The law also requires that the free marijuana be of the same quality that paying individuals receive. Qualifying participants of the program can locate a Berkeley marijuana dispensary via a website called Weed Maps. However, at this time, there are only three approved dispensaries in the city.

Obtaining a Medical Marijuana Card Is Easy in California

Getting a card for medical marijuana use in California is easy for most individuals due to a loophole that allows patients with virtually any chronic condition to qualify. As a result, many doctors have gained a reputation as "pot doctors" and charge patients a fee for giving an examination and providing the marijuana card. These evaluations generally cost approximately $40, and there is a separate fee for the card. As such, individuals trying to receive free medical pot may still have some costs they must pay.

According to Weed Maps, high quality medical marijuana costs as much as $400 per ounce. However, other less potent strains are sold for a more economical price. That said, the new ordinance in Berkeley does not indicate how much pot shall be given to individual participants; therefore, the discretion of how much free marijuana to give to individuals will likely be left up to the dispensary.

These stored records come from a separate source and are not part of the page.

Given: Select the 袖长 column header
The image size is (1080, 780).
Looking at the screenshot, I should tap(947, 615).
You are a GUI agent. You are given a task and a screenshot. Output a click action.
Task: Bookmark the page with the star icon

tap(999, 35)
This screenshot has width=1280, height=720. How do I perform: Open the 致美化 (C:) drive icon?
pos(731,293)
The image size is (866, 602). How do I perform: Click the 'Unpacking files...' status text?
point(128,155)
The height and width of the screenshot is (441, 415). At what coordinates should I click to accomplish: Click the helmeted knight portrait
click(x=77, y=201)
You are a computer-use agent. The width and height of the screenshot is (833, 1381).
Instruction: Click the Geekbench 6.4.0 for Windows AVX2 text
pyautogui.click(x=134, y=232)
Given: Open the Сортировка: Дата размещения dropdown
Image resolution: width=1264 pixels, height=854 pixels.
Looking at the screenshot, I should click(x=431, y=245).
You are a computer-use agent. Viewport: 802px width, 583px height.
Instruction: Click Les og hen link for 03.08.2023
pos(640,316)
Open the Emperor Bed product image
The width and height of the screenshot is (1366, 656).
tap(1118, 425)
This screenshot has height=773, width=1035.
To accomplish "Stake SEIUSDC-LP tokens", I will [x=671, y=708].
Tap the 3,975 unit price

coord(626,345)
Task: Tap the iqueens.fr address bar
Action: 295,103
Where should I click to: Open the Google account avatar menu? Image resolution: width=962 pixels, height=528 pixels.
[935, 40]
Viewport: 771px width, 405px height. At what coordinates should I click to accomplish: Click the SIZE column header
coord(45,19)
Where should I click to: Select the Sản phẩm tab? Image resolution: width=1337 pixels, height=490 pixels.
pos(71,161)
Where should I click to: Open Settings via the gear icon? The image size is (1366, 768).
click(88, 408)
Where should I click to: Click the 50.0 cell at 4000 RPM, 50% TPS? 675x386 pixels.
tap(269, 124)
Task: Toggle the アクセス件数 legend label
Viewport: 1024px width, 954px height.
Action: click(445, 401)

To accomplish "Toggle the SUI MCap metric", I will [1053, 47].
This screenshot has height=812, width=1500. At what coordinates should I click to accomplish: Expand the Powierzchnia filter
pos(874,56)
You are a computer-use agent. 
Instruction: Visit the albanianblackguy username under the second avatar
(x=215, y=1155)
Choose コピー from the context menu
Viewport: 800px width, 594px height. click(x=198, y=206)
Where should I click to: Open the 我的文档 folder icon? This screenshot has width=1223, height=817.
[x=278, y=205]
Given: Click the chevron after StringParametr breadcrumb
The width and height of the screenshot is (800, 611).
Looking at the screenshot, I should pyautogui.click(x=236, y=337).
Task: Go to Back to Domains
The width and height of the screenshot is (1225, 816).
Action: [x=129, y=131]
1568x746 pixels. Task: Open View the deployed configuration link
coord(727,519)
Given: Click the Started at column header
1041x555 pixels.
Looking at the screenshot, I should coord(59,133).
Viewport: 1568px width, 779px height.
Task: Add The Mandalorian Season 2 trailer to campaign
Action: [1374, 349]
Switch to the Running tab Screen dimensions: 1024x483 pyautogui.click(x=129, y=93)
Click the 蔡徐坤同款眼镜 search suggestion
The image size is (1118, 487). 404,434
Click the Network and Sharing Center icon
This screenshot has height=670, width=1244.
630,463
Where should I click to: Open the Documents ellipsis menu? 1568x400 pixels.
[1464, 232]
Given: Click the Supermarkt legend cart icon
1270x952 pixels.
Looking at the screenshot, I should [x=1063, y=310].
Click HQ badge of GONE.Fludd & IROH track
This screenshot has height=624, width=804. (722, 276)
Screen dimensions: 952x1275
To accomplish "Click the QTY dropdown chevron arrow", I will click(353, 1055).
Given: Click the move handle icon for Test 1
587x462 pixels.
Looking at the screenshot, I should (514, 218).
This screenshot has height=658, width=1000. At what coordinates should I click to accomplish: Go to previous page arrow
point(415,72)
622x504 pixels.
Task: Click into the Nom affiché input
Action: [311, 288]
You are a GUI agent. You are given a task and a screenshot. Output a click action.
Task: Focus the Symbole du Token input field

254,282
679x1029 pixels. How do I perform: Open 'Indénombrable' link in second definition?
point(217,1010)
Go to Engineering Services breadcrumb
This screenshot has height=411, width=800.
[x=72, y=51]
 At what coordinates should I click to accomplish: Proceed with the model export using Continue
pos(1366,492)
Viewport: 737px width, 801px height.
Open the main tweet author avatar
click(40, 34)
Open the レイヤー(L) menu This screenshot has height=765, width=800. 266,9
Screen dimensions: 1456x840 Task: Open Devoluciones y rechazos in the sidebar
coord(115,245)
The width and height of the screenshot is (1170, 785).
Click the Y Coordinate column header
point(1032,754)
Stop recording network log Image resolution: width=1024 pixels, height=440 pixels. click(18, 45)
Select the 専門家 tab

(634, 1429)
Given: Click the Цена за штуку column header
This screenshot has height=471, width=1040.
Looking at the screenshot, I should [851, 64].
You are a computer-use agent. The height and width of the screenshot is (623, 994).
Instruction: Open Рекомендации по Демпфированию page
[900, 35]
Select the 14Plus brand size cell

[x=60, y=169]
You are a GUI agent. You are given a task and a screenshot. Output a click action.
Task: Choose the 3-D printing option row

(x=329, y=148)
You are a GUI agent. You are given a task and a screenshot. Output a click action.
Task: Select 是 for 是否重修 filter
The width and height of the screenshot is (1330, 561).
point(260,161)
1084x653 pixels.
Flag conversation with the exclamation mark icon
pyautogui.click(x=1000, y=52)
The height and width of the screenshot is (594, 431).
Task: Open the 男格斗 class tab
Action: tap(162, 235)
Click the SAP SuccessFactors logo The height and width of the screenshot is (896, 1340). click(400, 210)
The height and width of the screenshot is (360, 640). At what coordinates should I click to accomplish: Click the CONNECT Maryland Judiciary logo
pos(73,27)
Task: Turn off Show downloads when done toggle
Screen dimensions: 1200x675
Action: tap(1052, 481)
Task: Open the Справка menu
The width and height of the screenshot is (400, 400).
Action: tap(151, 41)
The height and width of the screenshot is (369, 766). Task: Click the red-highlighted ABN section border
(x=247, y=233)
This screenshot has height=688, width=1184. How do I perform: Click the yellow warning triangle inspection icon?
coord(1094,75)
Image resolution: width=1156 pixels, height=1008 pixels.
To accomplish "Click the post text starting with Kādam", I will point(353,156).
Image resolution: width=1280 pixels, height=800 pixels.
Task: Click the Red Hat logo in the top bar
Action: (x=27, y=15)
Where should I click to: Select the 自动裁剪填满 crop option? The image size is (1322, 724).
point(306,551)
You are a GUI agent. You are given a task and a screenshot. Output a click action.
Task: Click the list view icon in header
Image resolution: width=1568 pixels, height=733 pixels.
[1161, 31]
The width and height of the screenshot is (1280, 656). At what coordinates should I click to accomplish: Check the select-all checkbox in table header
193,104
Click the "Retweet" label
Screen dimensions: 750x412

Medical Marijuana Is Still Illegal in Most States

Although marijuana has been legalized for medical use in California, in most states and under federal law, it is still considered an illegal drug. Individuals who inadvertently take marijuana across state lines -- and even those who are in possession of the substance inside California -- could be charged under federal law. Those accused of marijuana crimes, be they federal allegations or allegations in another state, will have the right to defend themselves against the crimes in court; however, it is best that medical marijuana users familiarize themselves with state and federal laws now in order to avoid the threat of legal complications in the future.